Email: qzhao2018@gmail.com
Employment
  • July 2018 - now, Full-time in Bloomberg L.P., New York, United States
    • Senior Research Engineer in Machine Learning Group
  • October 2012 - July 2013, Full-time in Baidu Inc., Beijing, China
    • R&D Engineer in Sponsored Ads Model Group
    • Worked on feature engineering for Click-Through Rate prediction
  • July 2010 - August 2012, Full-time in Funshion Online Technologies Co., Ltd, Beijing, China
    • R&D Engineer in Data Mining Group working on Funshion Video Recommendation System
Education
  • August 2013 - May 2018, University of Minnesota, Twin Cities, United States
    • Research Assistant in GroupLens lab advised by Prof. Joe Konstan
    • Teaching Assistant for CSci 2033: Elementary Computational Linear Algebra, Fall 2013
  • Sept. 2006 - July 2010, Nankai University, Tianjin, China
Internships
  • August 2017 - November 2017, Google Research, Mountain View, United States
    • Recommender system research and engineering intern
  • May 2017 - August 2017, Microsoft Research, Redmond, United States
    • Recommender system research intern
  • May 2016 - August 2016, Yahoo Research, Sunnyvale, United States
    • Recommender system intern scientist
  • May 2014 - July 2014, Wise Inc., Berkeley, United States
    • Data Science and Machine Learning Consultant
Award
  • Doctoral Dissertation Fellowship. 2016-17. University of Minnesota.
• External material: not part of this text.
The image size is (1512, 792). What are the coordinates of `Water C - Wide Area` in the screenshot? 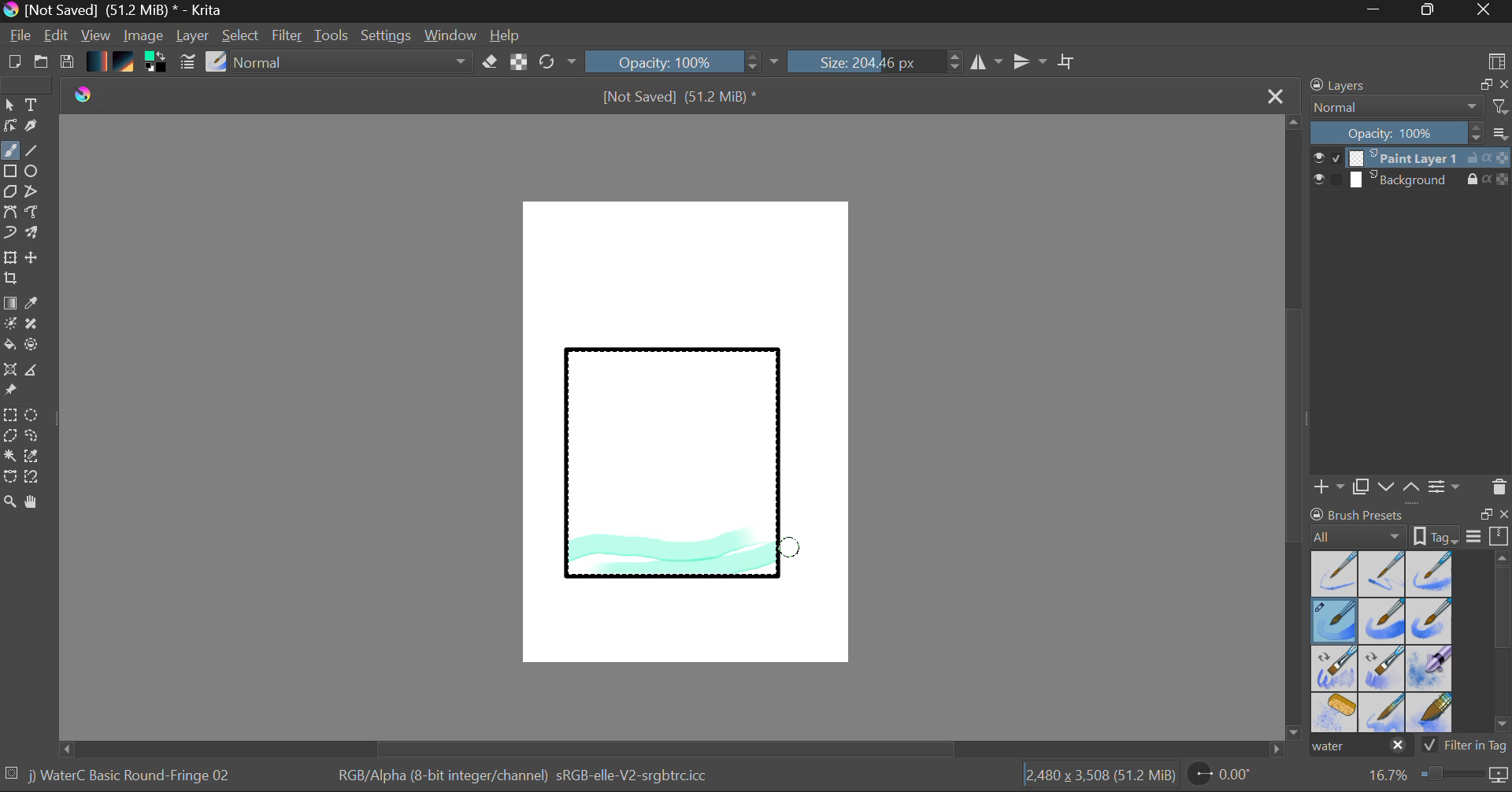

United States.
Research Interest
  • My research interest lies at the intersection of recommender systems, human-computer interaction and machine learning. My research goal is to bring human factors of attention, perception, decision-making, goal-directed and contextualized information needs into the statistical or computational models of information recommendation systems. My research employs mixed-method approaches, by understanding prominent user factors from theory, lab experiments and field studies; developing algorithms that take account of those factors; and evaluating their effects on user experience through field experiments.